Mas estamos falando aqui da forma que abordam a candidata, da falta de respeito e do medo do diálogo – já que só existe a interrupção, o manchetismo.
Não estamos falando de posicionamento político. Estamos falando também de jornalismo e dos preconceitos institucionalizados. Dilma é mulher. Dilma é “fortinha”, como ressaltou Marina Silva, em declaração infeliz. Dilma não tem um carisma “level Lula”. Dilma é “gestora”, é “dura”, em terras machistas. Isso fez que em 2010, fosse espalhado o boato de que ela era lésbica. Ou como vinha nos emails maldosos, “sapatão”. Isso faz que ela receba críticas recorrentes sobre o seu jeito de articular – o jornal Folha de S.Paulo decidiu falar recentemente do dialeto “Dilmês“. Um “idioma próprio”.
Não é sobre o politicamente correto. É sobre a necessidade da maturidade da nossa imprensa, que não leva em conta os novos processos midiáticos, os novos canais de comunicação, de circulação de informações públicas e de formação intelectual – SIM, nós jovens, bobocas que rimos de piadas e memes na internet curtimos ler também! É preciso ouvir, se interromper autoridades, representações políticas – seja qual for a linha ideológica do cidadão (tucanos, petistas, psolistas, marinistas, viva a diversidade) – vira tendência, estamos perdidos. HEHE.
Por isso, Luciana Genro (PSOL) é tão fundamental e teve papel protagonista nessas eleições. As verdades inconvenientes que ela levou a tona – sobre Aécio Neves e os casos de corrupção do PSDB; os questionamentos incisivos sobre a busca de poder de Marina Silva agora no PSB; o confronto ideológico com o obscurantismo de Levy Fidelix e Pastor Everaldo; e o bate-papo com Eduardo Jorge, enquanto lado carismático do debate. Ela forçou um debate menos confortável, mais questionador.
Sabemos, é fácil falar de peito aberto quando não precisa lidar com a real política representada por grupos tão consolidados no poder. Quando não precisa lidar com a governabilidade, quando não precisa lidar com instâncias internacionais – Dilma enfrentou casos de espionagem norte-americana, se posicionou forntemente quando Israel bombardeou Gaza. Dilma enfrenta, faz, tem posicionamento afirmativo sobre a criminalização da homofobia. Só que Luciana Genro representa a vontade da juventude. O crescimento – de 1% que seja – nos números de intenções de voto nela dão esperança ao debate mais firme na política petista, para o futuro.

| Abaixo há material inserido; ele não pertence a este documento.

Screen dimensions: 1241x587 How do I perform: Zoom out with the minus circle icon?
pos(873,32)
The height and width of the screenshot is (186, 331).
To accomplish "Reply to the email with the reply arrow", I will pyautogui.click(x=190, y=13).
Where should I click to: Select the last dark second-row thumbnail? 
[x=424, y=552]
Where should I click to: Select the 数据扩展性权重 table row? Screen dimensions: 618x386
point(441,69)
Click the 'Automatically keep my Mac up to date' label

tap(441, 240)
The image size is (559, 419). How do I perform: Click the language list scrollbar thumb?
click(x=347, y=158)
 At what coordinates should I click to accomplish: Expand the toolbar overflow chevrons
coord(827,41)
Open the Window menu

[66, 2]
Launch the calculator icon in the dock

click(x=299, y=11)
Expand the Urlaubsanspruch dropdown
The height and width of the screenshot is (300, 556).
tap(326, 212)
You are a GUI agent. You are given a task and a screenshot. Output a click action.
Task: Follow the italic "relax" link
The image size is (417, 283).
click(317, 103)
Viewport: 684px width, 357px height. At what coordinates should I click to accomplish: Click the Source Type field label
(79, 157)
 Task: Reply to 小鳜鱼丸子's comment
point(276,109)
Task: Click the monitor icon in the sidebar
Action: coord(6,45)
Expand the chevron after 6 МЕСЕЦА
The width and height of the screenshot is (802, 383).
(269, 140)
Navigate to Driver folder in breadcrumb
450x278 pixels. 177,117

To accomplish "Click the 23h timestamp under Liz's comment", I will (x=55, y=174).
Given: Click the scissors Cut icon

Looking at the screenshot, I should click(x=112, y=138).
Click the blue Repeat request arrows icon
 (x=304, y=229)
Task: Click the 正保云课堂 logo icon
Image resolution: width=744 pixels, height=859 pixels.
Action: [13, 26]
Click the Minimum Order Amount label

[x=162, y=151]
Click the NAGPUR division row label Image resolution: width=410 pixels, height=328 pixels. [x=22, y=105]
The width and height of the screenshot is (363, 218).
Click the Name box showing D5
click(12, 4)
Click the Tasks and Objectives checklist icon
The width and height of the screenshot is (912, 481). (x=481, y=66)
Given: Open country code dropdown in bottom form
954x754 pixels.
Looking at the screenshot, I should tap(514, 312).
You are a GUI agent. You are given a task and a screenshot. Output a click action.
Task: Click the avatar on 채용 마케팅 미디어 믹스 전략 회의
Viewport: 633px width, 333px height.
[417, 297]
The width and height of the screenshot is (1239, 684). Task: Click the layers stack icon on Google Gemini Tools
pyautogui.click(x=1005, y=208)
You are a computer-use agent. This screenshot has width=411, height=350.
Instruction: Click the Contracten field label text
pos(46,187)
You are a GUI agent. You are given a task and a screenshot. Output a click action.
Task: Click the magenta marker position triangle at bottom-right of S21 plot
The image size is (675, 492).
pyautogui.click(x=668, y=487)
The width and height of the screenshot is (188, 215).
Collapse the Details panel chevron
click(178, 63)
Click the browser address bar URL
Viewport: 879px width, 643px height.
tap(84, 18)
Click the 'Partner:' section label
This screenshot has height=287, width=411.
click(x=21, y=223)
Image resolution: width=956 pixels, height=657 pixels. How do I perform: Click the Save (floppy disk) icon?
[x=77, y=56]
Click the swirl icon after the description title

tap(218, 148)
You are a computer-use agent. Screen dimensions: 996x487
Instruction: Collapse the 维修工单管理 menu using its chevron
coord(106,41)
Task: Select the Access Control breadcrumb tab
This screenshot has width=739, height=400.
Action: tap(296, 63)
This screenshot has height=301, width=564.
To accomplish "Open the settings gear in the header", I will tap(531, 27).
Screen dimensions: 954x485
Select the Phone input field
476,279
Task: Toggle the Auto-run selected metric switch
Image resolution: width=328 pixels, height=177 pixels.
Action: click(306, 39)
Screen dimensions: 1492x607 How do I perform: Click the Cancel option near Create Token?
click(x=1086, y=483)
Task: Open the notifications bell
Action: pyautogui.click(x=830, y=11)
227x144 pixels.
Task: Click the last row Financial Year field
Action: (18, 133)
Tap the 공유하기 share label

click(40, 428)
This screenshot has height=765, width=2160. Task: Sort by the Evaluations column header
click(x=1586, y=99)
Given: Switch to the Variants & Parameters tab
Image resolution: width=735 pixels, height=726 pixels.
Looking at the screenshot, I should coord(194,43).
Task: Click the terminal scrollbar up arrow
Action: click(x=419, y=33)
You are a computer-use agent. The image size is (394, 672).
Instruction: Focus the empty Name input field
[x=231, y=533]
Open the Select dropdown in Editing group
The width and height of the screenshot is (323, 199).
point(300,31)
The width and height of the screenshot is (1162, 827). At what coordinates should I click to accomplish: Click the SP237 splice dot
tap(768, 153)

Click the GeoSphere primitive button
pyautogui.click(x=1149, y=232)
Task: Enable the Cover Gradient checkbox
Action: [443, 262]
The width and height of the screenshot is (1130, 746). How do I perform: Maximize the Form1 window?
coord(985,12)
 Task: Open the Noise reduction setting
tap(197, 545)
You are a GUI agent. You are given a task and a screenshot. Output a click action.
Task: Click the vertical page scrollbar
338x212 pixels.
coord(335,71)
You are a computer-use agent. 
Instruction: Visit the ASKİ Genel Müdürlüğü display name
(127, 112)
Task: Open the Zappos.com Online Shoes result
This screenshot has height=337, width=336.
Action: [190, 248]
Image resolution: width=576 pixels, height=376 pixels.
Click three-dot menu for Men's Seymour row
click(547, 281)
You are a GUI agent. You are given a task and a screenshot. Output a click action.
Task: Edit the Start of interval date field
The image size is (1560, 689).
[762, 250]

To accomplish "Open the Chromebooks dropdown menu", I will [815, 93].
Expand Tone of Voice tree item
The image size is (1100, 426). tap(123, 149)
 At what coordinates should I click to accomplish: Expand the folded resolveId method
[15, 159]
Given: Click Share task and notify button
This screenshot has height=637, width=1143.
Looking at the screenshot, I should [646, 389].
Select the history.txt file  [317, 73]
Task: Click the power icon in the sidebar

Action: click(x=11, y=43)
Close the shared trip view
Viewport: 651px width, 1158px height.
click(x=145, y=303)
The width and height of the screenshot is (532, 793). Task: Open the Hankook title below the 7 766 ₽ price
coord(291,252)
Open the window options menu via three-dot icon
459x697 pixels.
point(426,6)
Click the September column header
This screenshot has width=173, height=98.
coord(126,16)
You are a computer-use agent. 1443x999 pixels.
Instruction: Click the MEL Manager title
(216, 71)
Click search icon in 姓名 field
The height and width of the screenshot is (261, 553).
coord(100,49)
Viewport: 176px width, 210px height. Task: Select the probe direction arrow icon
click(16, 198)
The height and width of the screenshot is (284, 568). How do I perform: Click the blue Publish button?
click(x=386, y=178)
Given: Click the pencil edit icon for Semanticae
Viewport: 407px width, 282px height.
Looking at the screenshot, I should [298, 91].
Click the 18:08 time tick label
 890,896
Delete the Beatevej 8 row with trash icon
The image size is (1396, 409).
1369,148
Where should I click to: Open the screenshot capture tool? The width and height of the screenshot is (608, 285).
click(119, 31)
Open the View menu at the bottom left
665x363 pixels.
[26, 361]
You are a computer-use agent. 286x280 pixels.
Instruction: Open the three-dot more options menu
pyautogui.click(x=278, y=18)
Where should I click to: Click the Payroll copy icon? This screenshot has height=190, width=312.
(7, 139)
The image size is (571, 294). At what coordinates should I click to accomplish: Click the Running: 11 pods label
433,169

Apelamos: É necessário ouvir, conviver, encarar de frente, discutir com fatos, investigar.
Jornalista escuta, vive, sente.
Não podemos mais fomentar a interrupção. Também isso não é sobre a “ditadura do politicamente correto”.
Hoje existem vozes ativas que não eram ouvidas – mulheres, negros, gays, povo, classe C, D e E (A MAIORIA).
Talvez esta seja a última eleição que a boataria e a briga ideológica por vias do desrespeito colem – a internet salva (e destrói) os processos. A internet revela e vai formar uma nova política – mais ligadinha nas informações, manipulações e ocultações de informações.